__Activity__. Nothing in the entries may differ when you return them.

__Data records__.
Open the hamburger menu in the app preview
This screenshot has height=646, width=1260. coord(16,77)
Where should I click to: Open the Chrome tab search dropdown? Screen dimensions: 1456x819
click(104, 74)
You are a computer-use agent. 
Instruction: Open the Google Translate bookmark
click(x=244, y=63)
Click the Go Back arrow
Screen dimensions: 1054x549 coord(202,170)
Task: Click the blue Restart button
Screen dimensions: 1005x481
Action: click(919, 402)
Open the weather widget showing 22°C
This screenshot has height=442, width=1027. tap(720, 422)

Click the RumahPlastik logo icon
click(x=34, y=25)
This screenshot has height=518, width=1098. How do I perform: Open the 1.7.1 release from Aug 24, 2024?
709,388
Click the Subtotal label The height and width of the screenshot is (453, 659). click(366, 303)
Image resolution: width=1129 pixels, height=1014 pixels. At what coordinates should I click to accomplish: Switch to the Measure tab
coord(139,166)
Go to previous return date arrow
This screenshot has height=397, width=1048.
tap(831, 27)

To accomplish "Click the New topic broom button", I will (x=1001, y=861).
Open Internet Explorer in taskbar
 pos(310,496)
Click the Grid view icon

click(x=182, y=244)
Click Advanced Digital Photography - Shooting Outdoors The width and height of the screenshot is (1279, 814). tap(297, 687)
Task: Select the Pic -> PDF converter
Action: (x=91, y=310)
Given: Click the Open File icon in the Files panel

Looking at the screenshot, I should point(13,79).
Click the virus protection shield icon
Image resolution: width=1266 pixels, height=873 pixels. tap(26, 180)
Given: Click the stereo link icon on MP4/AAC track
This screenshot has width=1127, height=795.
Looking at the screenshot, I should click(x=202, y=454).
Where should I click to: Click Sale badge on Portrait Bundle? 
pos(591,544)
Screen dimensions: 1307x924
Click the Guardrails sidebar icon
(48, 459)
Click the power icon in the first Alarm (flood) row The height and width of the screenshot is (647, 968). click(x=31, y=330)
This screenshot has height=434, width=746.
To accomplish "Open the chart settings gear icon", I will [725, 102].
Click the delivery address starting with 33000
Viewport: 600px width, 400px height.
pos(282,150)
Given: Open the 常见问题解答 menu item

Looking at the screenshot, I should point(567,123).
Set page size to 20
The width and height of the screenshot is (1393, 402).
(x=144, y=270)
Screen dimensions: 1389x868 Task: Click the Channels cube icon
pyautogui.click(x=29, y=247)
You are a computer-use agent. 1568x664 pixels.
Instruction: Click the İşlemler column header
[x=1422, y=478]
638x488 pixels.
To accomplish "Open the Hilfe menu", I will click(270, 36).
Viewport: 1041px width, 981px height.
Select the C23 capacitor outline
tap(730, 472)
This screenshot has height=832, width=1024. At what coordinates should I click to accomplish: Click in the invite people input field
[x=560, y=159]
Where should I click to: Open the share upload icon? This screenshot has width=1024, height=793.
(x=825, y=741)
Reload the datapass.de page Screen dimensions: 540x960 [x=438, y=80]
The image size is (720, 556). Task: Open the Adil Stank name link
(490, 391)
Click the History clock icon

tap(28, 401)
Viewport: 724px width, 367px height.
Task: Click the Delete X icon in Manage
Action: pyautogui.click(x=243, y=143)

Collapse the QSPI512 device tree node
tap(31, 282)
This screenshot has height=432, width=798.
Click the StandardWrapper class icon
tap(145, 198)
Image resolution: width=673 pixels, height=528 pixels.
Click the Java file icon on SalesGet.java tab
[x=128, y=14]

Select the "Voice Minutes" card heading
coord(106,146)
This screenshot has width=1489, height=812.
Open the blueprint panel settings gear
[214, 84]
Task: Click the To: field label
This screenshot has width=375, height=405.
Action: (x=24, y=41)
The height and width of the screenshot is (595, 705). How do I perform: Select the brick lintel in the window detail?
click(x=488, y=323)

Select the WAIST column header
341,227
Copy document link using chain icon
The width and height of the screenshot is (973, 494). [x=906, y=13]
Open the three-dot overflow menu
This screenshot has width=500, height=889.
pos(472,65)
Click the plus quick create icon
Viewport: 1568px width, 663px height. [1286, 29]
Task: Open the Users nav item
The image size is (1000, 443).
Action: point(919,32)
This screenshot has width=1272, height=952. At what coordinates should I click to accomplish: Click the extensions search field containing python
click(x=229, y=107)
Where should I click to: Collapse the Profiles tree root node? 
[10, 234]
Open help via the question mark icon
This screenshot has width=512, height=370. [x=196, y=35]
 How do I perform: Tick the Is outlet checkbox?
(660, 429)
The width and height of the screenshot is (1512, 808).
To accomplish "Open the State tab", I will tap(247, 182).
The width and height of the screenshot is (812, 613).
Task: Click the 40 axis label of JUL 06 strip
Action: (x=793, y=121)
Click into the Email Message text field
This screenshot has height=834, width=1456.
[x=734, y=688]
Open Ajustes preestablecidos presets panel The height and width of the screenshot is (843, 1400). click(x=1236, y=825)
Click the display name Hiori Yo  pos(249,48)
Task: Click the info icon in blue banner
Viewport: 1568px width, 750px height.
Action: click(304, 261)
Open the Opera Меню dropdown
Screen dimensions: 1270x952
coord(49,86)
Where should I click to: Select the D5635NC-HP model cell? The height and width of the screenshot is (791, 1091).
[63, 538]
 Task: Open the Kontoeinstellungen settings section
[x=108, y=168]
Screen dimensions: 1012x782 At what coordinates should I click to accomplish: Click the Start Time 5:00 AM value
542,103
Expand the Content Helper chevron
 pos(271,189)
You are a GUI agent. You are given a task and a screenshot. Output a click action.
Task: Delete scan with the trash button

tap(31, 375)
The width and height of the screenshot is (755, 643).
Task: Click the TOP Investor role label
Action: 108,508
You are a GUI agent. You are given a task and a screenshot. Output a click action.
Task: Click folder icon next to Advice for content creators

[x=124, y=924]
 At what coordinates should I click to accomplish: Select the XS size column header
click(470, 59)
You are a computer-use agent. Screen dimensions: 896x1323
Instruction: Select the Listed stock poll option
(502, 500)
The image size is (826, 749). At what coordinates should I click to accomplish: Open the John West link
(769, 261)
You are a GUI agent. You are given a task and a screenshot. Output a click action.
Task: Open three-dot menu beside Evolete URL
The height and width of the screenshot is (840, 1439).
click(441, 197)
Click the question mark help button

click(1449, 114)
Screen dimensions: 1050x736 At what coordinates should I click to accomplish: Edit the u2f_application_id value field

__Solution to this exercise__.
Open the hamburger menu in the app preview
This screenshot has height=646, width=1260. coord(16,77)
Where should I click to: Open the Chrome tab search dropdown? Screen dimensions: 1456x819
click(104, 74)
You are a computer-use agent. 
Instruction: Open the Google Translate bookmark
click(x=244, y=63)
Click the Go Back arrow
Screen dimensions: 1054x549 coord(202,170)
Task: Click the blue Restart button
Screen dimensions: 1005x481
Action: click(919, 402)
Open the weather widget showing 22°C
This screenshot has height=442, width=1027. tap(720, 422)

Click the RumahPlastik logo icon
click(x=34, y=25)
This screenshot has height=518, width=1098. How do I perform: Open the 1.7.1 release from Aug 24, 2024?
709,388
Click the Subtotal label The height and width of the screenshot is (453, 659). click(366, 303)
Image resolution: width=1129 pixels, height=1014 pixels. At what coordinates should I click to accomplish: Switch to the Measure tab
coord(139,166)
Go to previous return date arrow
This screenshot has height=397, width=1048.
tap(831, 27)

To accomplish "Click the New topic broom button", I will (x=1001, y=861).
Open Internet Explorer in taskbar
 pos(310,496)
Click the Grid view icon

click(x=182, y=244)
Click Advanced Digital Photography - Shooting Outdoors The width and height of the screenshot is (1279, 814). tap(297, 687)
Task: Select the Pic -> PDF converter
Action: (x=91, y=310)
Given: Click the Open File icon in the Files panel

Looking at the screenshot, I should point(13,79).
Click the virus protection shield icon
Image resolution: width=1266 pixels, height=873 pixels. tap(26, 180)
Given: Click the stereo link icon on MP4/AAC track
This screenshot has width=1127, height=795.
Looking at the screenshot, I should click(x=202, y=454).
Where should I click to: Click Sale badge on Portrait Bundle? 
pos(591,544)
Screen dimensions: 1307x924
Click the Guardrails sidebar icon
(48, 459)
Click the power icon in the first Alarm (flood) row The height and width of the screenshot is (647, 968). click(x=31, y=330)
This screenshot has height=434, width=746.
To accomplish "Open the chart settings gear icon", I will [725, 102].
Click the delivery address starting with 33000
Viewport: 600px width, 400px height.
pos(282,150)
Given: Open the 常见问题解答 menu item

Looking at the screenshot, I should point(567,123).
Set page size to 20
The width and height of the screenshot is (1393, 402).
(x=144, y=270)
Screen dimensions: 1389x868 Task: Click the Channels cube icon
pyautogui.click(x=29, y=247)
You are a computer-use agent. 1568x664 pixels.
Instruction: Click the İşlemler column header
[x=1422, y=478]
638x488 pixels.
To accomplish "Open the Hilfe menu", I will click(270, 36).
Viewport: 1041px width, 981px height.
Select the C23 capacitor outline
tap(730, 472)
This screenshot has height=832, width=1024. At what coordinates should I click to accomplish: Click in the invite people input field
[x=560, y=159]
Where should I click to: Open the share upload icon? This screenshot has width=1024, height=793.
(x=825, y=741)
Reload the datapass.de page Screen dimensions: 540x960 [x=438, y=80]
The image size is (720, 556). Task: Open the Adil Stank name link
(490, 391)
Click the History clock icon

tap(28, 401)
Viewport: 724px width, 367px height.
Task: Click the Delete X icon in Manage
Action: pyautogui.click(x=243, y=143)

Collapse the QSPI512 device tree node
tap(31, 282)
This screenshot has height=432, width=798.
Click the StandardWrapper class icon
tap(145, 198)
Image resolution: width=673 pixels, height=528 pixels.
Click the Java file icon on SalesGet.java tab
[x=128, y=14]

Select the "Voice Minutes" card heading
coord(106,146)
This screenshot has width=1489, height=812.
Open the blueprint panel settings gear
[214, 84]
Task: Click the To: field label
This screenshot has width=375, height=405.
Action: (x=24, y=41)
The height and width of the screenshot is (595, 705). How do I perform: Select the brick lintel in the window detail?
click(x=488, y=323)

Select the WAIST column header
341,227
Copy document link using chain icon
The width and height of the screenshot is (973, 494). [x=906, y=13]
Open the three-dot overflow menu
This screenshot has width=500, height=889.
pos(472,65)
Click the plus quick create icon
Viewport: 1568px width, 663px height. [1286, 29]
Task: Open the Users nav item
The image size is (1000, 443).
Action: point(919,32)
This screenshot has width=1272, height=952. At what coordinates should I click to accomplish: Click the extensions search field containing python
click(x=229, y=107)
Where should I click to: Collapse the Profiles tree root node? 
[10, 234]
Open help via the question mark icon
This screenshot has width=512, height=370. [x=196, y=35]
 How do I perform: Tick the Is outlet checkbox?
(660, 429)
The width and height of the screenshot is (1512, 808).
To accomplish "Open the State tab", I will tap(247, 182).
The width and height of the screenshot is (812, 613).
Task: Click the 40 axis label of JUL 06 strip
Action: (x=793, y=121)
Click into the Email Message text field
This screenshot has height=834, width=1456.
[x=734, y=688]
Open Ajustes preestablecidos presets panel The height and width of the screenshot is (843, 1400). click(x=1236, y=825)
Click the display name Hiori Yo  pos(249,48)
Task: Click the info icon in blue banner
Viewport: 1568px width, 750px height.
Action: click(304, 261)
Open the Opera Меню dropdown
Screen dimensions: 1270x952
coord(49,86)
Where should I click to: Select the D5635NC-HP model cell? The height and width of the screenshot is (791, 1091).
[63, 538]
 Task: Open the Kontoeinstellungen settings section
[x=108, y=168]
Screen dimensions: 1012x782 At what coordinates should I click to accomplish: Click the Start Time 5:00 AM value
542,103
Expand the Content Helper chevron
 pos(271,189)
You are a GUI agent. You are given a task and a screenshot. Output a click action.
Task: Delete scan with the trash button

tap(31, 375)
The width and height of the screenshot is (755, 643).
Task: Click the TOP Investor role label
Action: 108,508
You are a GUI agent. You are given a task and a screenshot. Output a click action.
Task: Click folder icon next to Advice for content creators

[x=124, y=924]
 At what coordinates should I click to accomplish: Select the XS size column header
click(470, 59)
You are a computer-use agent. Screen dimensions: 896x1323
Instruction: Select the Listed stock poll option
(502, 500)
The image size is (826, 749). At what coordinates should I click to accomplish: Open the John West link
(769, 261)
You are a GUI agent. You are given a task and a screenshot. Output a click action.
Task: Open three-dot menu beside Evolete URL
The height and width of the screenshot is (840, 1439).
click(441, 197)
Click the question mark help button

click(1449, 114)
Screen dimensions: 1050x736 At what coordinates should I click to accomplish: Edit the u2f_application_id value field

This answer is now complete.